▸ **Problem to solve**
Put the lines from the one containing "Viewport: 1568px width, 724px" through the last line of the items into a numbered list, including both ends and omitting blank lines. Leave out every line before that span.

++++++++++

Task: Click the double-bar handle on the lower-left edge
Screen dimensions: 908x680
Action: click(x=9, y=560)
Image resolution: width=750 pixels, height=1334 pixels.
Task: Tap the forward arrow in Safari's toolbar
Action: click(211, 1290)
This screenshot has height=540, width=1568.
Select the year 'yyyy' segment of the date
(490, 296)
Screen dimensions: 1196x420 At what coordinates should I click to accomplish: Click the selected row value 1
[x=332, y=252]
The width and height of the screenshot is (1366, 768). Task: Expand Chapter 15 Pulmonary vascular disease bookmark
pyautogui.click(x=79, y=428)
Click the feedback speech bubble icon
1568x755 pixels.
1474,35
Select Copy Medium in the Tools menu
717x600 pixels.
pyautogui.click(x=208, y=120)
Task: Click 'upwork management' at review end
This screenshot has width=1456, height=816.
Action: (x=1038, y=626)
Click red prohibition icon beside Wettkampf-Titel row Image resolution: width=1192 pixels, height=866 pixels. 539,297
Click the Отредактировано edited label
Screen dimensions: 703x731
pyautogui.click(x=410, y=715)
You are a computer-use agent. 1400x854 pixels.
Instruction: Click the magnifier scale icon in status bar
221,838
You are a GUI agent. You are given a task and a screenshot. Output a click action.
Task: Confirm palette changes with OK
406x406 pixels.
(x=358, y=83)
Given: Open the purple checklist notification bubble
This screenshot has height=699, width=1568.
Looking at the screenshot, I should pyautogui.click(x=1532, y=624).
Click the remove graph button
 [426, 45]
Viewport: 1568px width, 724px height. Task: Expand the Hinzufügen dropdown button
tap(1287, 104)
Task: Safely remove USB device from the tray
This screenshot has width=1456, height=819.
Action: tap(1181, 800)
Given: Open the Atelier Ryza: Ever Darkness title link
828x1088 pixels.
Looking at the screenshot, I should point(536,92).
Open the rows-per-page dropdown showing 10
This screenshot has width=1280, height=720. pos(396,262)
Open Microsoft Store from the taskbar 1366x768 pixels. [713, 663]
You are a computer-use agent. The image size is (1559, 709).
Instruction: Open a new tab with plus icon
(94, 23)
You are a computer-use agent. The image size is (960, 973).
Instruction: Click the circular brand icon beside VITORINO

++++++++++

▸ **Solution to the exercise**
1. Viewport: 1568px width, 724px height. Task: Expand the Hinzufügen dropdown button
2. tap(1287, 104)
3. Task: Safely remove USB device from the tray
4. This screenshot has width=1456, height=819.
5. Action: tap(1181, 800)
6. Given: Open the Atelier Ryza: Ever Darkness title link
7. 828x1088 pixels.
8. Looking at the screenshot, I should point(536,92).
9. Open the rows-per-page dropdown showing 10
10. This screenshot has width=1280, height=720. pos(396,262)
11. Open Microsoft Store from the taskbar 1366x768 pixels. [713, 663]
12. You are a computer-use agent. The image size is (1559, 709).
13. Instruction: Open a new tab with plus icon
14. (94, 23)
15. You are a computer-use agent. The image size is (960, 973).
16. Instruction: Click the circular brand icon beside VITORINO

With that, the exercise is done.